Images of the moon manifest across the exhibition, a graphic emblem that comes to evoke the ways distant technologies structure human experience. Near the gallery’s entrance, Koop’s four-panel Objects of Interest series (2023) positions the Earth’s only natural satellite alongside its manmade equivalents. A glossy, illuminated moon floats against a darkened sky, paired, in the adjacent canvas, with a military communications satellite that resembles those produced by private company Solstar in collaboration with the United States Department of Air Force. “Ukrainian Quartet – Moon” (2023) suggests the potentially violent usages of such satellites; the moon appears directly above a destroyed Orthodox church or palace, its domes and walls seen mid-collapse. Filtered through Koop’s brush, these ominous sights feel almost dreamlike, transformed into eerie subjects of awe. 
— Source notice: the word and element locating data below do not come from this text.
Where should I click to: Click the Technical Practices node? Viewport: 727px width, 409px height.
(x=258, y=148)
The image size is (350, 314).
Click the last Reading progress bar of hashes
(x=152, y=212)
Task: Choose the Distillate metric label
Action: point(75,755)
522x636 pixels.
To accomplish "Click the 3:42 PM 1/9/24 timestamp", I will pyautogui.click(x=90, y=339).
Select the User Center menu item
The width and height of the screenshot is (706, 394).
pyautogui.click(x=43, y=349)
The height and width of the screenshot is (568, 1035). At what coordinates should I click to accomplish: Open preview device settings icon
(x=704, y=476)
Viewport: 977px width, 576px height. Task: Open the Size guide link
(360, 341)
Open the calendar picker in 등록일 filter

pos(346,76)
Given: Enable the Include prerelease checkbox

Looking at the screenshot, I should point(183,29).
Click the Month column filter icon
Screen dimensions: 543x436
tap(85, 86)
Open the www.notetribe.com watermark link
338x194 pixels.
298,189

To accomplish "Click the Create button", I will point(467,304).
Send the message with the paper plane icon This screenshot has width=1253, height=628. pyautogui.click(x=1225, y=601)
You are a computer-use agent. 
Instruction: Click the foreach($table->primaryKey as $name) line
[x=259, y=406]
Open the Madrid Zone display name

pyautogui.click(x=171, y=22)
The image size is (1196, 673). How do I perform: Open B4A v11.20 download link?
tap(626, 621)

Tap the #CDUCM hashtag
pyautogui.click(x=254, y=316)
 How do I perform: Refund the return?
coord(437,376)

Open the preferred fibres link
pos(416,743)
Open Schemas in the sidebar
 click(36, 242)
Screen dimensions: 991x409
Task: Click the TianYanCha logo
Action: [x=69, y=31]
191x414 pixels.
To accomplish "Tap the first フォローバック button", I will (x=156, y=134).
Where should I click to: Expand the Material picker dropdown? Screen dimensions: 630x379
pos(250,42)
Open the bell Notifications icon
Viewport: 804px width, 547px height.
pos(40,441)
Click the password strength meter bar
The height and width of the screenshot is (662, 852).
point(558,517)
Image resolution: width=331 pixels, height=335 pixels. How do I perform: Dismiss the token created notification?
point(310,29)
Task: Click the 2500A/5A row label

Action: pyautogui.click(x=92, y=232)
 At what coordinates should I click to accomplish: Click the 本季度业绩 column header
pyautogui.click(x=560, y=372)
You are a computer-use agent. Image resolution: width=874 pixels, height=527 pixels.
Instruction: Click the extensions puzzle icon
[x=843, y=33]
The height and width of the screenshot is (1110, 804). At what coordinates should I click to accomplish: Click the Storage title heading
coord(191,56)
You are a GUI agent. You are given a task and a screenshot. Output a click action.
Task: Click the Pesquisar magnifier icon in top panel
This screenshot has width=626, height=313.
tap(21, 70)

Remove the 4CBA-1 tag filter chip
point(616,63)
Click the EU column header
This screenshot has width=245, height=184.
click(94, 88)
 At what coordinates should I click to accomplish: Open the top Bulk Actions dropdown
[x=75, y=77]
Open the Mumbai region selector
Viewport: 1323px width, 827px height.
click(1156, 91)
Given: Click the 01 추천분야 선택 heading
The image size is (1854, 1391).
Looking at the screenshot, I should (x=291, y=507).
Koop’s more explicit ruminations on war combine picturesque landscapes with wry humor. In “Ukrainian Quartet – Bridge” (2023), pearly gradations of color form a tranquil sea and sky. Only upon closer inspection does the image reveal its hidden brutality, and even then it maintains a peaceful, balanced composition: in the center, an orange explosion blooms, its candle-shaped cloud issuing gray smoke across the canvas. Elsewhere, gunshots and bombs resemble wildflowers: The Bouquet series (2023) features a set of neon compositions striated by cruciform grids, their bright backgrounds splattered with bullet holes painted to look like daisies or daffodils. (Koop says this work was inspired by a 1997 pilgrimage to her grandmother’s grave in a Ukrainian cemetery, where most of the dead are victims of the Russian Revolution.) Its subject matter sharply contrasts with its punny, vibrant styling, gesturing toward a deeper problem: How can artistic representations of violence not minimize it? 

Koop takes the long view. Vast expanses of negative space dominate her sparse canvases:. Their stretches of sky and sea dwarf the eccentricities of human experience, even those that may bring about our end. Explosions look like flickering torches, and power plants blend seamlessly with beachside towns. The work flirts with flippancy, but this may be the point: Koop’s paintings slyly illuminate the tension between violence and its endless reproduction in imagery, a gulf between representation and reality that is both privileged and painful.  

Objects of Interest continues at Night Gallery (2050 Imperial Street, Downtown, Los Angeles) through March 9. The exhibition was organized by the gallery.